You will be able to walk again immediately after an ankle ligament repair. You will need to wear a walking boot for 21 days.
The amount of time you need to take off work will depend on your job.
For office workers, this may be a matter of days.
For physical jobs or jobs where you need to stand all day, the average time off work is one month. This may be longer if the surgeon also had to repair the cartilage.
You can drive after 4–6 weeks (unless you have an automatic vehicle and use only the other foot, in which case you can drive after a few days). However, you may need to spend even longer off work if your job is incompatible with your recovery.
A wide range of complications can occur with surgery. Fortunately, they are very rare and the various appointments before and after the surgery are designed to avoid them or detect them early if they do appear.
As well as the risks common to all types of surgery and the risks of the anaesthesia, there are some specific risks associated with this procedure.

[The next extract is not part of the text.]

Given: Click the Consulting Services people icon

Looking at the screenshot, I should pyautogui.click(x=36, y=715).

The following complications may occur with arthroscopic ligament reconstruction surgery :
SURGICAL SITE HAEMATOMA :
A haematoma is a rare but serious complication. It happens when there is bleeding from a small vessel in the ankle, filling the joint space with blood. The ankle swells and becomes painful and taut. If the cavity gets too swollen, the surgeon may have to perform a joint aspiration. If it happens again, it may require further arthroscopy to locate the leaking blood vessel and cauterise it.

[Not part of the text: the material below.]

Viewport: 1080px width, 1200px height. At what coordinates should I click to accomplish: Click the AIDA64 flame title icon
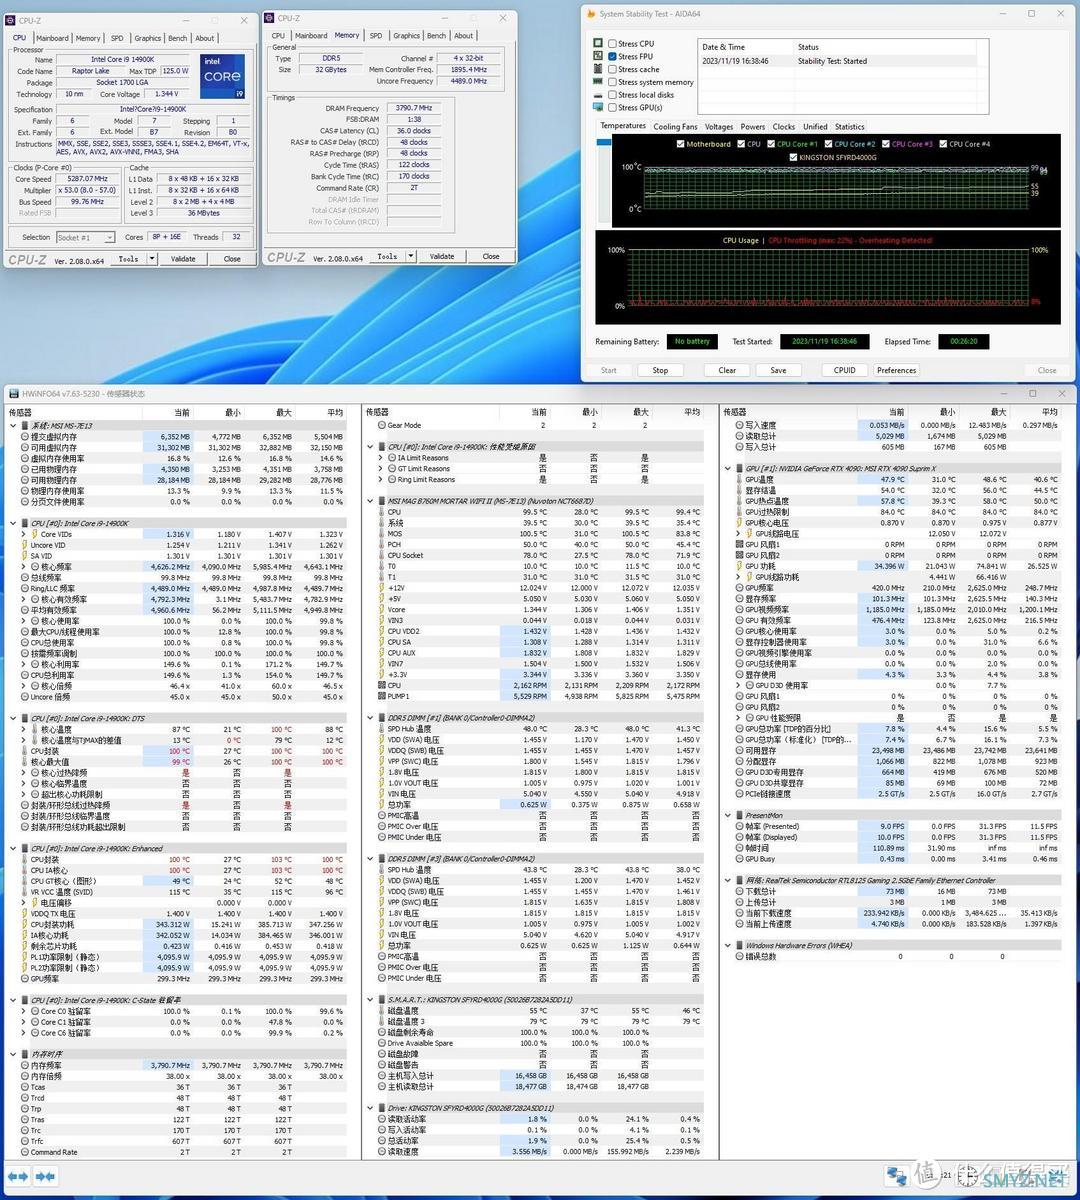(x=591, y=15)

SURGICAL WOUND INFECTION :
Despite all the precautions taken by the operating team, bacteria may still enter the wound either during the surgery or afterwards, before it is fully healed. This compromises the healing process (more redness around the wound than normal), causing very severe pain, a purulent discharge and a persistent fever.

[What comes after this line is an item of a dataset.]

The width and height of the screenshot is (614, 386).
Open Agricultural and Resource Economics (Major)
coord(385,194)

You must tell the surgeon if you see any of these signs and seek emergency treatment.
Dr Lévy will decide whether to wash out the ankle and send any samples for testing, so he can prescribe the correct antibiotic for any infection.
Despite the preventive anticoagulant treatment given after the surgery and despite wearing compression stockings, a clot may still form in the leg veins (phlebitis) and require an effective dose of anticoagulant therapy for 3–6 months.
JOINT STIFFNESS :
This can develop due to inflammation (algodystrophy) and requires targeted physiotherapy. If there is still limited motion after three months, it could be caused by fibrosis which requires surgery to restore full movement.
COMPLEX REGIONAL PAIN SYNDROME:
Complex Regional Pain Syndrome, also called algoneurodystrophy, is a condition involving pain and other unpleasant symptoms in a joint after surgery or a fracture. The syndrome may have a neurological cause such as damage to the peripheral nervous system, affecting either the small fibres which protect from pain or heat stimuli, and/or the large fibres which detect tactile stimuli. It causes pain and severe stiffness that can last for up to 18 months. Patients always recover fully. Dr Lévy will diagnose the condition using scintigraphy (a scan) and will support you throughout, in order to treat the painful and unpleasant symptoms.
The new ligament is almost equally at risk of tearing against as the ligament in your other ankle, especially if you resume the same sports.
This list does not cover all the possible risks.
Ask Dr Lévy if you want more information, especially if you have any questions about your particular situation and the advantages, disadvantages and risk/benefit ratio of each procedure.